While the verdict is still out on the viability of underwater hockey — a fledgling group headed by graduate student Danny Monroe — club sports are a thriving sub-culture on the UNC campus, with 53 teams and more than 2,000 students participating.

Keeping a community of that magnitude organized and successful is a tough job, and it falls on Sport Club Director Stacy Warner.

Warner oversees all the clubs and keeps track of the paperwork that accumulates when 2,000 students sign travel and release forms.

She also has the unenviable task of working with the UNC Sport Clubs Council to dole out funding. The budget needed for the men's crew team alone costs more than her allotment for all 53 teams combined. She aids clubs in organizing fund-raisers to offset the difference.

However, Warner's job does not involve managing the day-to-day operations of each team. that responsibility falls onto the shoulders of these dedicated student-athlete — a term that shouldn't be in question.

The teams, which range from Tae Kwon Do to sailing, practice as many as four times a week. They face limited facility access to boot because they share the same fields with varsity and intramural sports.

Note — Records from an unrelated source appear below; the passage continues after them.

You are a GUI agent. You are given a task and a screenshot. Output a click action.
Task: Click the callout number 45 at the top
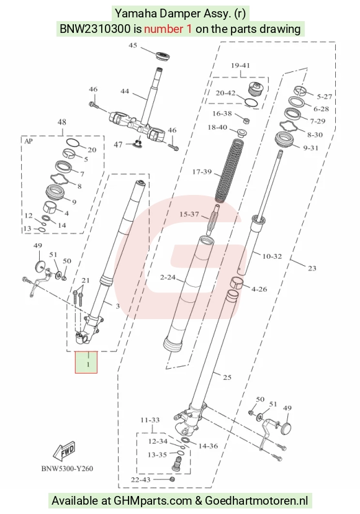click(133, 45)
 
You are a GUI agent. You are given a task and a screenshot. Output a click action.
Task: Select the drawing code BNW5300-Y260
click(67, 469)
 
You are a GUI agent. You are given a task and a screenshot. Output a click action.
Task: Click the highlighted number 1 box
click(86, 363)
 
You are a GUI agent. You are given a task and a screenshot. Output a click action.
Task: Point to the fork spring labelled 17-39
click(230, 171)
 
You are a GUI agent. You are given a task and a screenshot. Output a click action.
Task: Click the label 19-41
click(240, 66)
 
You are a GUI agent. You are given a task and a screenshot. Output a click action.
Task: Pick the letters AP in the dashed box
click(29, 142)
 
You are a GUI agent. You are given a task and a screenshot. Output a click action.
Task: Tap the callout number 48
click(61, 122)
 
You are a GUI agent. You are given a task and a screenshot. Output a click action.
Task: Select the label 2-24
click(168, 277)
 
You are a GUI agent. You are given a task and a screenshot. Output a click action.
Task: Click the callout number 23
click(312, 268)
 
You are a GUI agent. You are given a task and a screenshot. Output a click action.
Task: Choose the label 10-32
click(272, 256)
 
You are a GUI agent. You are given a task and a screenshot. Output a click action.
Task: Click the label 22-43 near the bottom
click(141, 480)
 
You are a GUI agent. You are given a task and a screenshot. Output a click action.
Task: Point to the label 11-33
click(150, 420)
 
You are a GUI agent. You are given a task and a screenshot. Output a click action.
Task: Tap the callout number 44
click(125, 91)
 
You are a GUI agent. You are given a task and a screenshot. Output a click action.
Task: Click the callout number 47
click(118, 145)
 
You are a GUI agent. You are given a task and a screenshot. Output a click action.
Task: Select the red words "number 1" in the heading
click(168, 29)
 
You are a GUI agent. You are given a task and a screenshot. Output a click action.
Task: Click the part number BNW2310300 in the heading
click(95, 29)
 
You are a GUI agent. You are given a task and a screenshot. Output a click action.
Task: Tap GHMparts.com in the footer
click(153, 501)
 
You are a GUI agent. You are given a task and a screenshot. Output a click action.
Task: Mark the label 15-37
click(189, 214)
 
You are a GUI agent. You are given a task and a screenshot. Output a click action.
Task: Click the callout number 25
click(227, 377)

Sebastian Gibbs, president of the SCC Executive Council and a three-year member of the men's rugby team, said that his team occasionally has been limited to practice after the last intramural game of the day — at 11:30 p.m.

The rugby team has made such sacrifices in order to reamin competitive with varsity teams and has done so with spectacular results, making it to the Elite Eight of last year's national tournament before falling to eventual champion California.

However, Gibbs is quick to defer the attention to other teams' successes.

"Lots of clubs enjoy national success, but they are not able to broadcast that they're the best," he said. "I'm going to find out what they've achieved and shout it from rooftops for them."

While Gibbs is off bounding across the skyline, let's make a more concerted effort to support our fellow students. Try to show up to events and make donations to fund-raisers like those 24-hour rowing marathons in the Pit.

Like Gibbs said, "Everyone at UNC knows someone in a club sport. I guarantee it."